Reactive controls have much looser restrictions on what can be done but effective monitoring and alerting systems are put in place to catch where controls need to be applied. 

Cloud Infrastructure

Based on previous spend and projected growth in the cloud estate, infrastructure managers should be able to use built-in tooling to set budgets that allows reporting and alerting on either direct infrastructure costs or costs associated with grouped service or application tags.

Understanding existing spending across the services and applications and setting budgets that generate alerts using forecasting are core to the control of the estate. Forecasting alerts enable stakeholders at all levels to intervene and make corrective changes quickly when costs change or, more often, to compare the costs being generated with the projected costs of changes. Checks against projected growth of costs can be relayed to the business in a timely manner, and decisions around the value of changes can be made ahead of the final bill hitting the finance team. The granularity of these forecasts and alerts depends on the granularity of tagging across the estate. 

Cloud Provisioning

Financial management of cloud estates is as much about understanding and controlling over provision as it is making sure that there are enough resources to manage the workload. In the majority of cases, under provisioning is one of the key drivers for change in organizations, with poor performance or availability issues driving change across the business. 

Cloud Optimization

Although traceability and predictability are important elements in financial governance policies, cost control and cost reduction are typically the focus of any financial governance exercise. 

Cloud Computing Costs

Having fully understood the nature of your platform and implemented sufficient controls, the next step is to see how you can take advantage of the cloud platform in order to optimize your usage and therefore minimize cost without affecting the quality of service or the traceability and predictability put in place. 

Data Processing Costs

When we optimize for performance, it is important to remember that we are optimizing not only the speed of query execution, but also the timeliness of the execution.
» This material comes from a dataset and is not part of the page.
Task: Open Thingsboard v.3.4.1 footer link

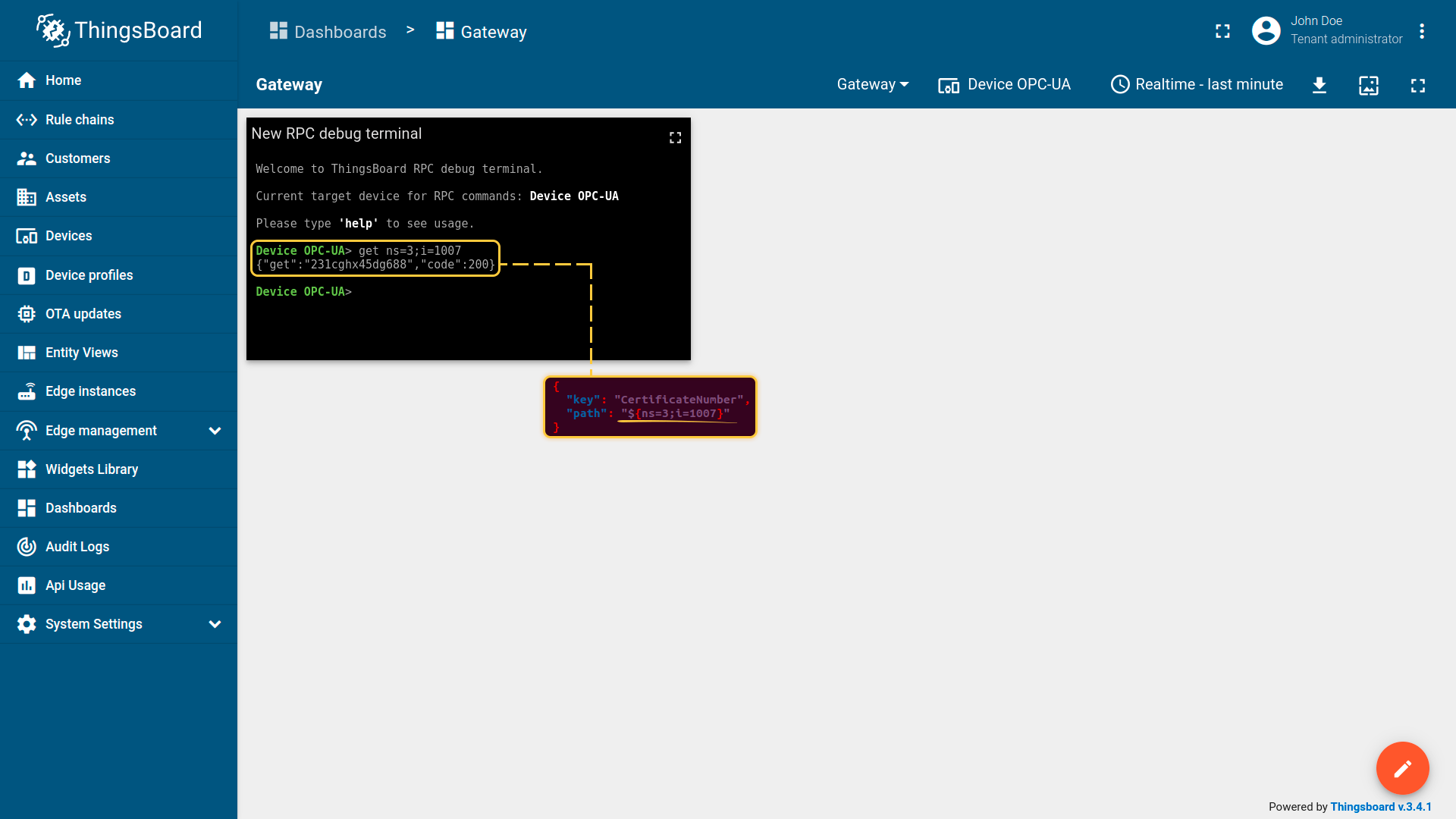Action: coord(1380,807)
One of the costliest resources to the business is data scientist time; this can often be a hidden cost of running a data-processing platform. So, the least amount of waiting these people must do, the better. However, timeliness does not always mean “as quickly as possible.” It is more a matter of understanding when the results are needed and ensuring that they are available by that time and optimizing the cost of delivery to have them ready by then. 

Optimizations also means a heavy focus on reducing the amount of waste within the system. This can include the following: 

  1. Removing orphaned or unused infrastructure 
  2. Resizing underutilized infrastructure 
  3. Starting/stopping infrastructure based on pre-determined SLAs which includes schedules and priorities


Effective financial governance is essential, and this must not only minimize costs, but also provide a good degree of traceability and predictability. As a summary, a good financial governance plan includes three core stages: 


Through detailed reporting, you should be able to have a full understanding of what is being undertaken on your platform, by whom, and how it relates to business objectives and value. Your reporting should also be able to track usage over time, both short and long term, in order to be able to forecast future usage. 


Put in place controls over who can do what and to what level within your platform. These can be proactive, stopping people before the action can be taken, or reactive, driven by alerting when thresholds are reached. 


Use the power of cloud systems to begin automating activities that will optimize the costs of your platform, minimizing waste, and ensuring best value is being achieved from cloud charging patterns.